Dämmerungswanderungen des Aal bei Cuxhaven
In der Elbmündung bei Cuxhaven zeigen Aale in den ersten zwei Stunden nach Sonnenuntergang die größte Aktivität.

Im tidegebundenen Geflecht der Altarme sammeln sich Sedimente, weiche Böden und Kanten; dort bieten Totholz und Steinpackungen Deckung. Aale verlassen zur Dämmerung die Tiefe und wandern in flache Randzonen, weil Nahrung aus der Deckung kommt und das Wasser ruhiger wird.
Warum Seitenarme attraktiv sind
Am Wind- und Strömungsbruch, etwa an Buhnenköpfen oder dort, wo der Hauptstrom in einen Seitenarm läuft, konzentriert sich Beute.

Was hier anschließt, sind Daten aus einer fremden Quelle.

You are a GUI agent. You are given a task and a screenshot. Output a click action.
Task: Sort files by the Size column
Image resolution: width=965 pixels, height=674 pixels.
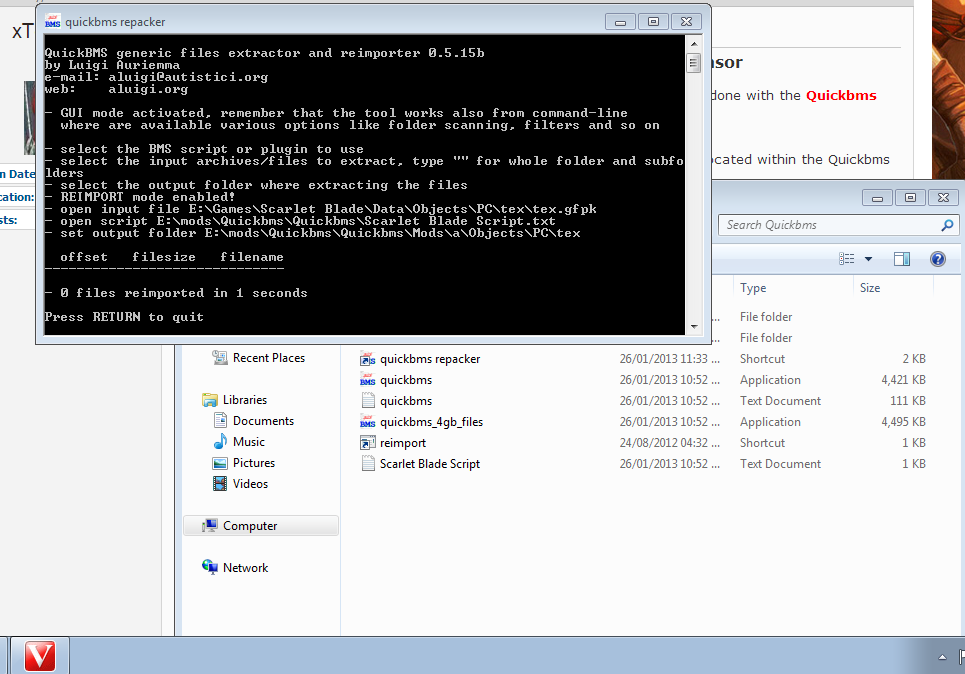click(x=870, y=288)
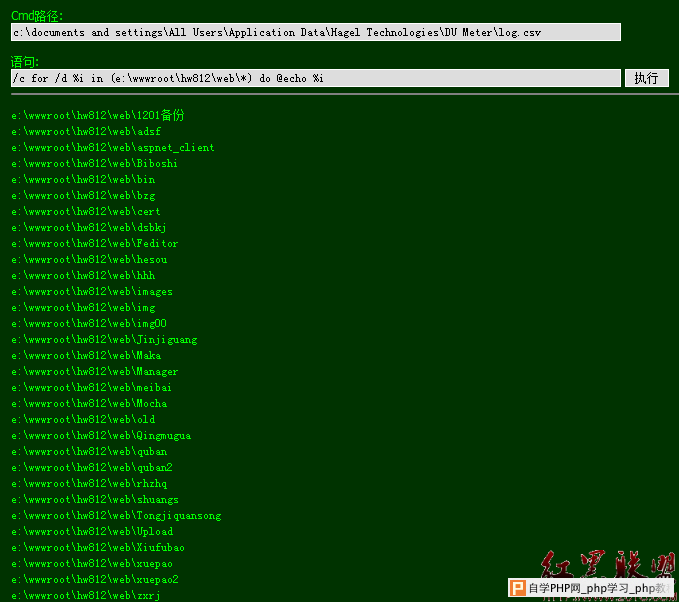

Diese Kehrwasserzonen funktionieren als Jagdstraßen für nachtaktive Räuber und erklären, warum die ersten zwei bis drei Stunden nach Sonnenuntergang so ergiebig sind.
Abendliche Ufertaktiken
Erfahrene Angler platzieren Köder dicht an Kanten und testen verschiedene Tiefen: Grund, Kante, flacher Randbereich. Parallel zum Ufer fischen, 20 Meter entlang der Kante, bringt mehr Bisse als nur geradeaus unter der Rutenspitze. Auflaufendes Wasser erhöht die Aktivität, besonders an Buhnenköpfen und ruhigen Kehrwasserzonen.

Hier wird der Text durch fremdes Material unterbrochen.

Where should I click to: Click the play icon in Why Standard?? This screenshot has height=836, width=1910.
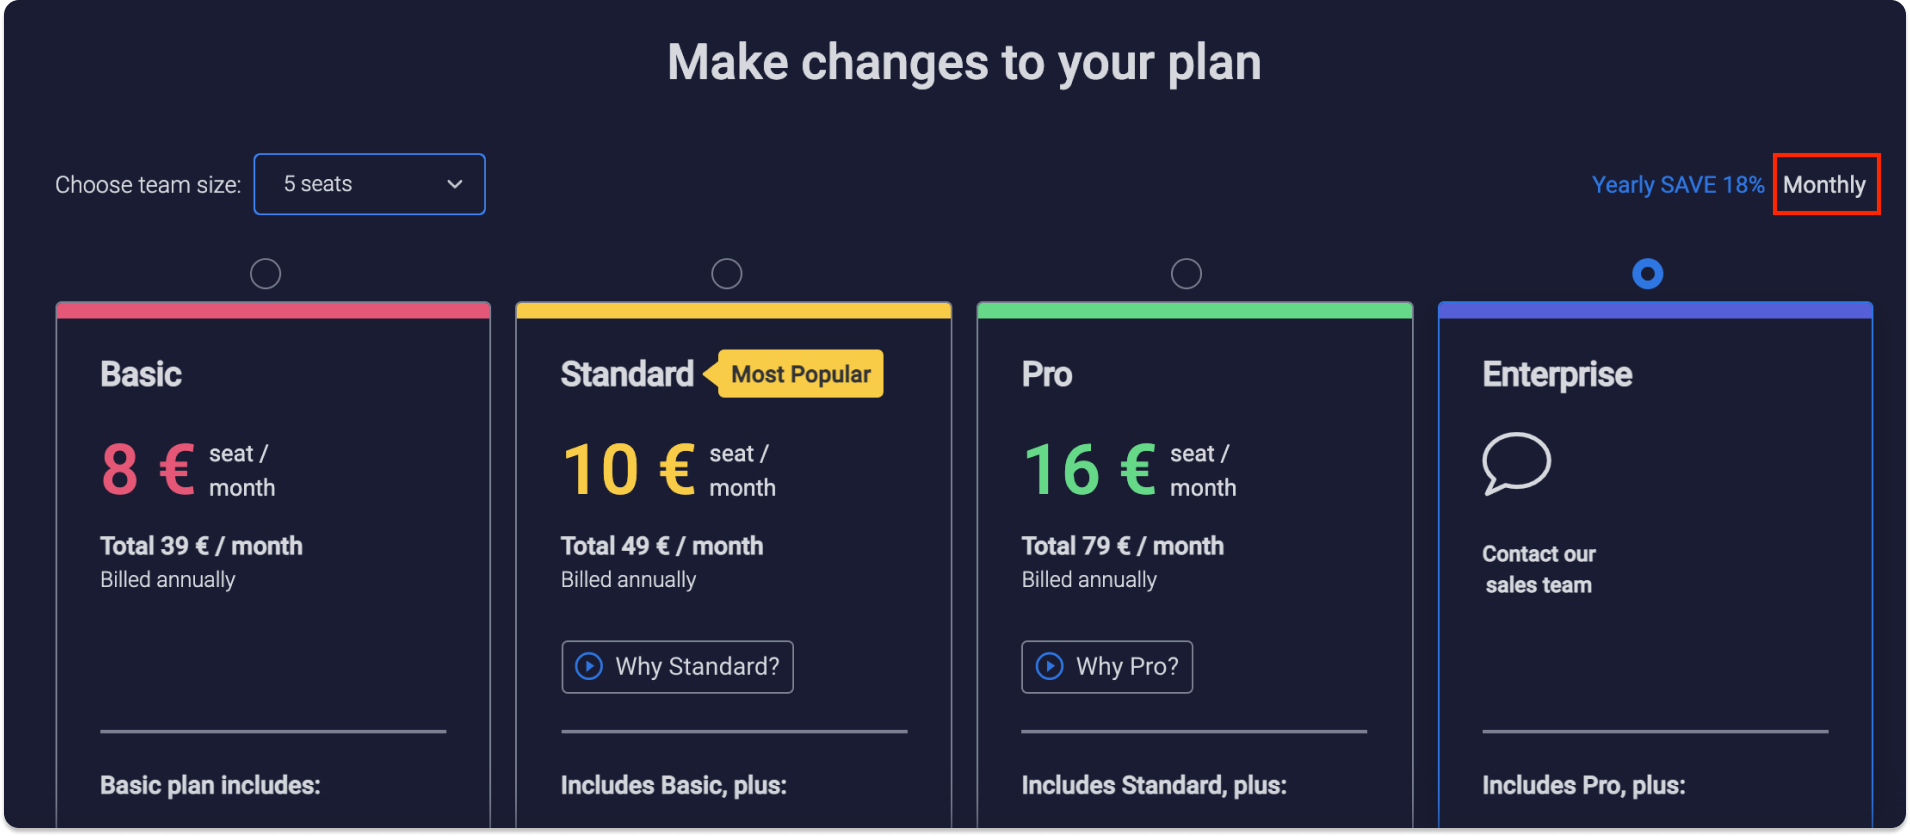click(x=589, y=666)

Die erste Beißphase reicht oft bis etwa 01:00 Uhr; eine zweite Welle kann zwischen 03:00 und 04:00 Uhr kommen. Nachtfischen im Seehafen Cuxhaven ist möglich, sodass gezielte Dämmerungstouren an den Bracks und Altarmen der Elbtalaue gute Chancen bieten. Die Rutenspitze verzieht sich, die Schnur zieht am dunklen Ufer entlang, und kurz darauf bricht die Oberfläche.